Vol de Nuit by Guerlain c1933

Vol de Nuit by Guerlain, launched in 1933 and created by Jacques Guerlain, was inspired by the second novel of famed French aviator and author Antoine de Saint-Exupéry, titled Night Flight (Vol de Nuit in French). The perfume’s name encapsulates the romance, danger, and adventure of the early years of aviation. Saint-Exupéry’s novel is a poignant exploration of the human spirit set against the backdrop of the fledgling airline industry. The book follows the lives of pilots and their courageous night flights through perilous skies, managing the fear of the unknown and the isolation of the skies while navigating the emotional toll of separation from loved ones. It is a meditation on bravery, duty, and love, perfectly mirroring the feelings of soaring through the night, risking life, and reaching for the unreachable. The novel's deep emotional core made it a fitting inspiration for Guerlain to transform into a fragrance.

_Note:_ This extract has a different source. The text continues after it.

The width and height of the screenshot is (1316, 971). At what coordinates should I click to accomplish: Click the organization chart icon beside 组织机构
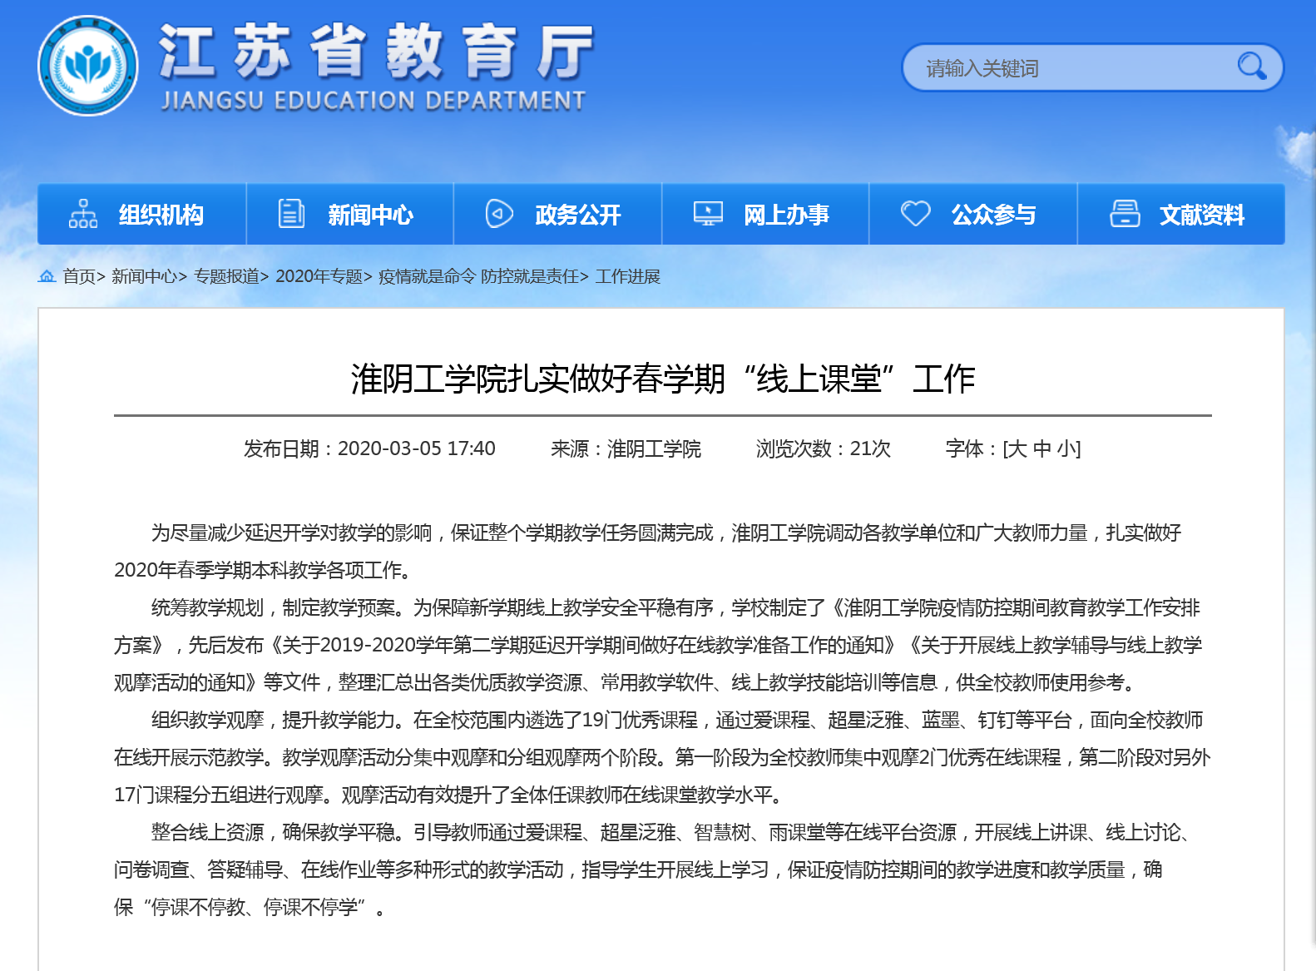point(83,214)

The word "Vol de Nuit" is French and translates to "Night Flight." Pronounced VOL-DUH-NEWEE, the name evokes images of dark skies, stars glimmering like jewels above a silent earth, and the hum of a plane cutting through the stillness. There is an undeniable sense of intrigue, elegance, and danger—qualities that speak to the allure of nighttime adventures in the early days of aviation. Women wearing this scent could imagine themselves part of this high-flying world, filled with mystery and anticipation. The name alone conjures emotions of excitement, longing, and the rush of exploration, feelings magnified by the glamour and exclusivity of air travel during that era.

As an oriental chypre fragrance, Vol de Nuit captures the essence of the novel’s atmosphere in scent. The fragrance opens with the bright, sharp hesperidic notes of citrus peel oils, reminiscent of the fresh, cool air as a plane ascends into the night sky. Blending seamlessly with these are dry mountain herbs like bay, marjoram, basil, rosemary, mint, and thyme, evoking the rugged landscapes of the world seen from above. The presence of lyre sage and mountain flowers like laurel and lavender lends an air of both untamed nature and tranquil beauty, balancing the more intense elements.

As the fragrance develops, it reveals a heart of florals such as jasmine, orange blossom, violets, narcissus, and roses. These flowers, potent and hypnotic, mirror the novel’s themes of love and tenderness amidst the harshness of flight. Dusty orris root and spices like nutmeg, coriander, and cinnamon add a warmth and richness, reminiscent of the heat of an aircraft’s cabin juxtaposed with the cold night air outside. Finally, the base notes—moss-covered oaks, exotic woods, myrrh, vanilla, and animalic notes of civet, musk, ambergris, and castoreum—are deeply grounding, evoking the earth far below and the primal pull of adventure.




During the 1930s, when Vol de Nuit was launched, aviation was still a relatively new and daring field. Air travel was considered a luxury, a glamorous way to traverse the globe that was accessible only to the privileged few. Women of the time, often caught between traditional roles and the burgeoning liberation of the modern age, would have been drawn to a perfume like Vol de Nuit for its sense of freedom, mystery, and elegance. Wearing the scent would have allowed them to imagine themselves as daring pioneers of modernity, navigating the unknown with grace and confidence.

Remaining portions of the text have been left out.